Além de contribuir para o desenvolvimento emocional, a ação reforça a importância da humanização no ambiente hospitalar. Para a coordenadora do Núcleo de Educação Permanente (NEP) do Hoiol, Natacha Cardoso, iniciativas como essa estão alinhadas à Política Nacional de Humanização (PNH) e ao direito à continuidade do processo de escolarização durante o tratamento. “A humanização está em adaptar o cuidado às necessidades de cada criança, considerando aspectos biológicos, emocionais e sociais”, afirmou.
A atividade ofereceu um espaço seguro para que as crianças compreendam melhor os sentimentos, especialmente em um contexto delicado como o da hospitalização. A acadêmica de psicologia Carla Santana explica que a proposta surgiu a partir de uma disciplina que incentiva intervenções em comunidades. “A ideia foi proporcionar acolhimento e ajudar as crianças a entender melhor o que sentem, já que emoções como ansiedade e tristeza podem ser difíceis de identificar nessa fase”, destacou.
Carla destaca que o “Jogo das Emoções” proposto superou as expectativas da equipe, permitindo que as crianças expressassem suas vivências de forma significativa. O que mais chamou atenção foi a receptividade da criançada. “Foi muito benéfico, a gente conseguiu conduzir a atividade e o olhar e a alegria com que eles nos receberam foram marcantes”, disse. Para a futura psicóloga, a experiência foi transformadora e contribui diretamente para a qualificação profissional. “É uma experiência única, que vai ficar eternizada na nossa formação e na nossa vida”, concluiu.
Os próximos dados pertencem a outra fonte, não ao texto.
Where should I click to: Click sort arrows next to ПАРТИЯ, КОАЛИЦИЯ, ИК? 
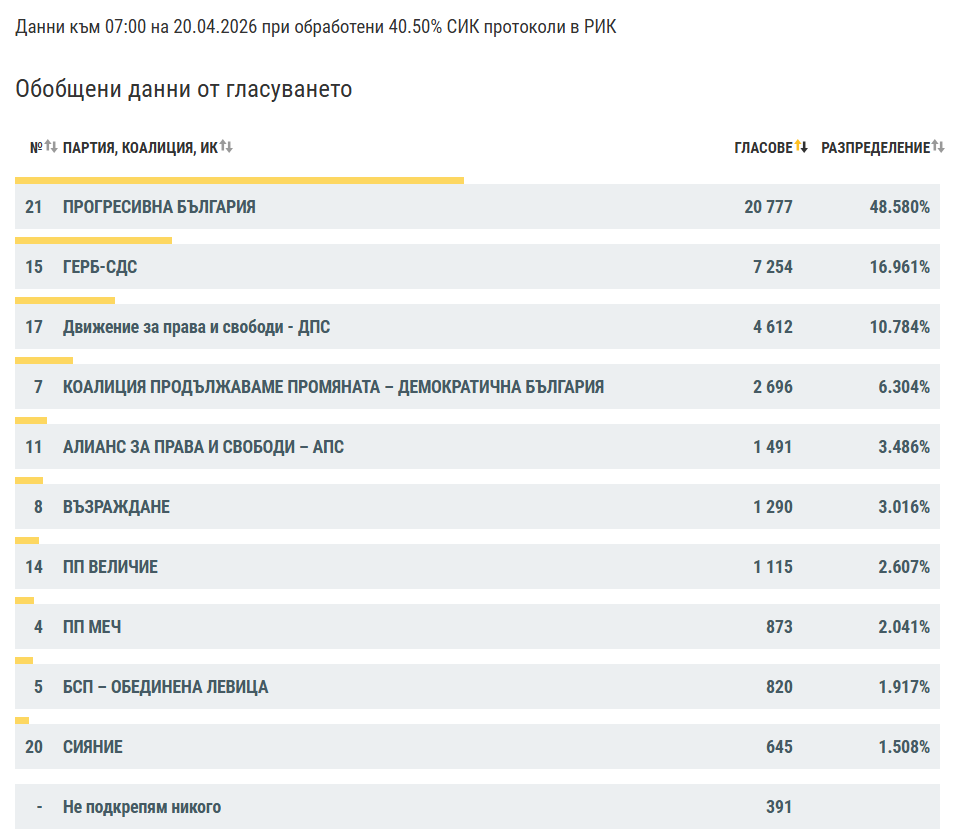(x=226, y=147)
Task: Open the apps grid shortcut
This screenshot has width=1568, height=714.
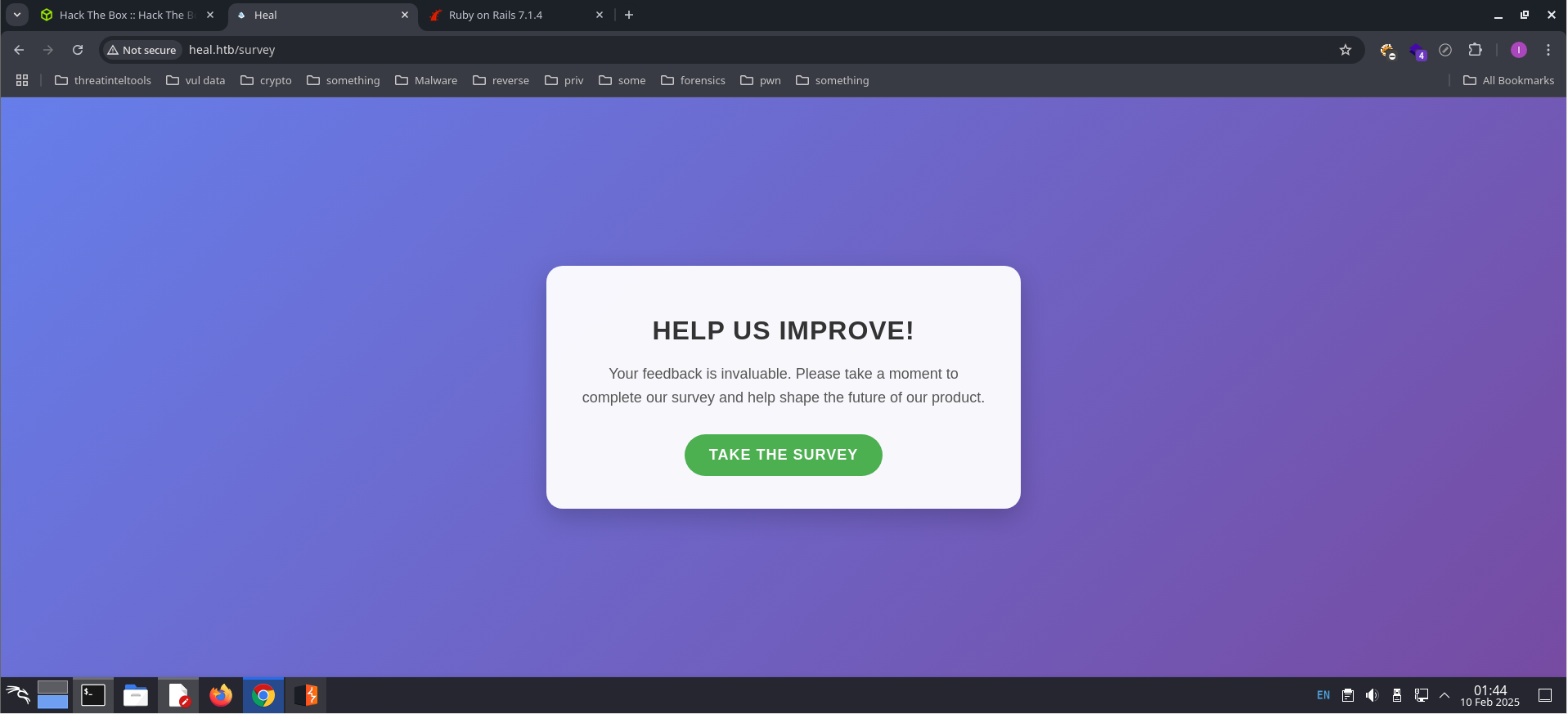Action: point(22,80)
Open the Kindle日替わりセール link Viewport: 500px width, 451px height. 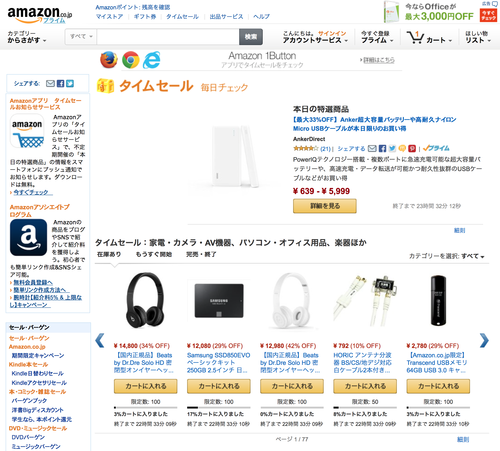37,373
Ao final, os participantes compartilharam experiências e percepções, em um momento marcado por interação, leveza e acolhimento. Wanderley Couto, de 8 anos, em tratamento contra leucemia tipo B, participou da atividade de forma entusiasmada. Entre as emoções trabalhadas, encantou-se pela alegria. O menino destacou que achou divertido brincar com expressões e mímicas e afirmou ter aprendido os nomes das emoções apresentadas durante a atividade. “Eu gostei mais da alegria, até falei que queria ser esse sentimento. Foi muito divertido brincar assim. Aprendi os nomes das emoções e ainda ganhei um cartão da alegria e bombom”, contou.
Já o estudante da classe Adrian Lima, 11 anos, em tratamento contra a leucemia, disse que gostou de entender mais sobre o tédio. “Foi divertido brincar, aprender com os cartões e entender mais sobre os sentimentos, como o tédio e a sensação de preguiça. Quando eu fico internado, ou não tenho nada para fazer, eu sinto isso, mas não sabia o nome”, relatou.
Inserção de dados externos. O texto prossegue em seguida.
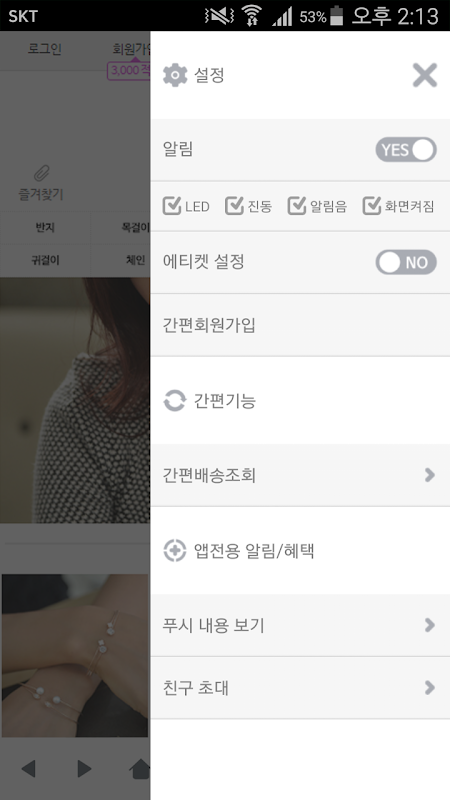Tap the browser back arrow icon
This screenshot has height=800, width=450.
coord(29,768)
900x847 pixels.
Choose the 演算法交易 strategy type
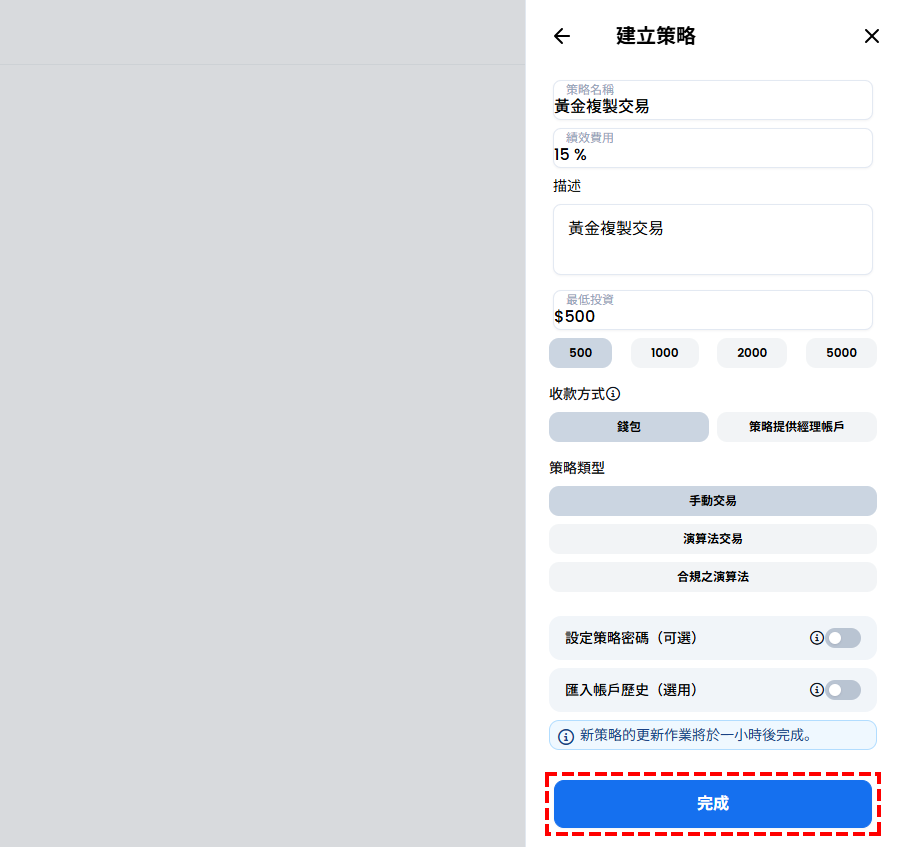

A Classe Hospitalar Professor Roberto França é resultado da cooperação técnica do Hoiol com a Coordenadoria de Educação Especial (Coes), da Secretaria de Estado de Educação (Seduc). O ambiente assegura um atendimento pedagógico individualizado e, para a professora da classe, Elvira dos Santos, a atividade proposta teve grande adesão, principalmente por dialogar com o universo infantil. “As crianças se envolveram facilmente, porque o tema faz parte do imaginário delas. Isso facilita a compreensão e o aprendizado sobre as emoções”, afirmou.
“É nosso dever garantir que as políticas públicas que norteiam os direitos das crianças e adolescentes, como a Lei de Educação Básica (LDB) e as Leis de Assistência Oncológica, sejam aplicadas. E o brincar tem grande importância no desenvolvimento cognitivo. Muitas vezes, o que a criança não consegue expressar com palavras, ela expressa brincando”, completou Natacha Cardoso.
Serviço - Credenciado como Unidade de Alta Complexidade em Oncologia, o Hospital Oncológico Infantil Octávio Lobo é referência na região Norte no diagnóstico e tratamento especializado do câncer infantojuvenil, na faixa etária de 0 a 19 anos. A unidade é gerenciada pela Secretaria de Estado de Saúde Pública (Sespa).